Discrepancy between floats in C and Python [closed] - python

Closed. This question needs debugging details. It is not currently accepting answers.
Edit the question to include desired behavior, a specific problem or error, and the shortest code necessary to reproduce the problem. This will help others answer the question.
Closed 1 year ago.
Improve this question
I am making an implementation of a MobileNetV2 in C and comparing it, layer by layer, to a Keras model of the same network to make sure I'm doing things right. I managed to get to a very close approximation of the inference result of the network, but there is an error in the 5th decimal place or so. Looking for the reason for the imprecision I came across something strange.
I am working exclusively with float objects in C, and all of the arrays in Python, including all of the weight arrays and other parameters, are float32.
When exporting my processed image from Python to a .csv file, I put seven decimal points to the export function: np.savetxt(outfile, twoD_data_slice, fmt='%-1.7e') which would still result in a float but with certain limitations. Namely, that last decimal place does not have full precision.
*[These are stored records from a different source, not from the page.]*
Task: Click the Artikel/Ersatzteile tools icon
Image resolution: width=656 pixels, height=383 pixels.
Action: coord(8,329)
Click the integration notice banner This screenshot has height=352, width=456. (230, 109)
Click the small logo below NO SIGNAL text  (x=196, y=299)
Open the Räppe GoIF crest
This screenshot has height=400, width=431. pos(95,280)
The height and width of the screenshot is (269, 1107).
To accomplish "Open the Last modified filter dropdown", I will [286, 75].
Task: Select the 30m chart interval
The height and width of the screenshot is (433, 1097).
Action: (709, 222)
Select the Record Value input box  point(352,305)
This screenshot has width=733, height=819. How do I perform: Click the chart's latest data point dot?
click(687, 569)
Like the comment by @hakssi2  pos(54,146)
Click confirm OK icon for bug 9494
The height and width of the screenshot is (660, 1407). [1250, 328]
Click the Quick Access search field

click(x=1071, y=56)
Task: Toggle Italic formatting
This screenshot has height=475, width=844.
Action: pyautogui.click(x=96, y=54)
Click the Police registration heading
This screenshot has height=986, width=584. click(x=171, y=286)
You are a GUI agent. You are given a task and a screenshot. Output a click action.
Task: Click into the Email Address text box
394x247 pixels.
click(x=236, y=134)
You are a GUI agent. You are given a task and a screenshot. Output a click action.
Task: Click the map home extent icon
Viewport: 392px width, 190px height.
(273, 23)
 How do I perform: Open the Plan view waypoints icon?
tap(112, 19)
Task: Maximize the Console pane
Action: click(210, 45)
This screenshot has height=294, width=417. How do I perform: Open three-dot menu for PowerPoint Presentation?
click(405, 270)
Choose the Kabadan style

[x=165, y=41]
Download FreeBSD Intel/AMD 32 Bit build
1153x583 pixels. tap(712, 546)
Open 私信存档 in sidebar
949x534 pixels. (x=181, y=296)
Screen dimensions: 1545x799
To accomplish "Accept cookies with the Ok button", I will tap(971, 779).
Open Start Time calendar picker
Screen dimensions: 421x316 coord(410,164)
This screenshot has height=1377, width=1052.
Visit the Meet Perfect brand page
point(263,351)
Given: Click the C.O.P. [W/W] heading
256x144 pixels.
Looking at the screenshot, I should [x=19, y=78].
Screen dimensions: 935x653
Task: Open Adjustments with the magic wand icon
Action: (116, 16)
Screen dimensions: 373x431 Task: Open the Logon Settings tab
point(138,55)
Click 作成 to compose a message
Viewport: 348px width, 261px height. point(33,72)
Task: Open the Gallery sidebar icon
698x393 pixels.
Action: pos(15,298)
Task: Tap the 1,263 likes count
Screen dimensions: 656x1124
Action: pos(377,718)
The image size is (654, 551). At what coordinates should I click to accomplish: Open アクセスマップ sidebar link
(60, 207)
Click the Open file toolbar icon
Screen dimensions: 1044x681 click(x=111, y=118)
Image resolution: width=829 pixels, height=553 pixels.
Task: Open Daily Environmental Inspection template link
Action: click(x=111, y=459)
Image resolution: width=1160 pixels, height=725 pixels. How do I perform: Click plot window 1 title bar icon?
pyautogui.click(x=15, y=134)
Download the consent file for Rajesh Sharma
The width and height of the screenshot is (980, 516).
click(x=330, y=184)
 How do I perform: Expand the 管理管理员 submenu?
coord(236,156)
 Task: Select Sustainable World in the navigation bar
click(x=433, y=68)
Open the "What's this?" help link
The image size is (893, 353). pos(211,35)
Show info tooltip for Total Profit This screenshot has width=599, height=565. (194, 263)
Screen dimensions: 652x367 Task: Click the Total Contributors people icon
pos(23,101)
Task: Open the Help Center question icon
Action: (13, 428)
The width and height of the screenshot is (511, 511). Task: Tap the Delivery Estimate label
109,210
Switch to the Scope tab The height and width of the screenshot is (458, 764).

However, one of the numbers I got was "0.98431373". When trying to convert this to C it instead gave me "0.98431377".
I asked a question here about this result and I was told of my mistake to use seven decimal places, but this still doesn't explain why Python can handle a number like "0.98431373" as a float32 when in C that gets changed to "0.98431377".
My guess is that Python is using a different 32-bit float than the one I'm using in C, as evidenced by how their float32 can handle a number like "0.98431373" and the float in C cannot. And I think this is what is causing the imprecision of my implementation when compared to the final result in Python. Because if Python can handle numbers like these, then the precision it has while doing calculations for the neural network is higher than in C, or at least different, so the answer should be different as well.
Is the floating point standard different in Python compared to C? And if so, is there a way I can tell Python to use the same format as the one in C?
Update
I changed the way I import files using atof, like so:
void import_image(float data0[224][224][3]) {
// open file
FILE *fptr;
fptr = fopen("image.csv", "r");
if (fptr == NULL) {
perror("fopen()");
exit(EXIT_FAILURE);
}
char c = fgetc(fptr); // generic char
char s[15]; // maximum number of characters is "-x.xxxxxxxe-xx" = 14
for (int y = 0; y < 224; ++y) { // lines
for (int x = 0; x < 224; ++x) { // columns
for (int d = 0; d < 3; ++d) { // depth
// write string
int i;
for (i = 0; c != '\n' && c != ' '; ++i) {
assert( 0 <= i && i <= 14 );
s[i] = c;
c = fgetc(fptr);
}
s[i] = '\0';
float f = atof(s); // convert to float
data0[y][x][d] = f; // save on array
c = fgetc(fptr);
}
}
}
fclose(fptr);
}
I also exported the images from python using seven decimal places and the result seems more accurate. If the float standard from both is the same, even the half-precision digit should be the same. And indeed, there doesn't seem to be any error in the image I import when compared to the one I exported from Python.
There is still, however, an error in the last digits of the final answer in the system. Python displays this answer with eight significant places. I mimic this with %.8g.
My answer:
'tiger cat', 0.42557633
'tabby, tabby cat', 0.35453162
'Egyptian cat', 0.070309319
'lynx, catamount', 0.0073038512
'remote control, remote', 0.0032443549
Python's Answer:
('n02123159', 'tiger_cat', 0.42557606)
('n02123045', 'tabby', 0.35453174)
('n02124075', 'Egyptian_cat', 0.070309244)
('n02127052', 'lynx', 0.007303906)
('n04074963', 'remote_control', 0.0032443653)
The error seems to start appearing after the first convolutional layer, which is where I start making mathematical operations with these values. There could be an error in my implementation, but assuming there isn't, could this be caused by a difference in the way Python operates with floats compared to C? Is this imprecision expected, or is it likely an error in the code?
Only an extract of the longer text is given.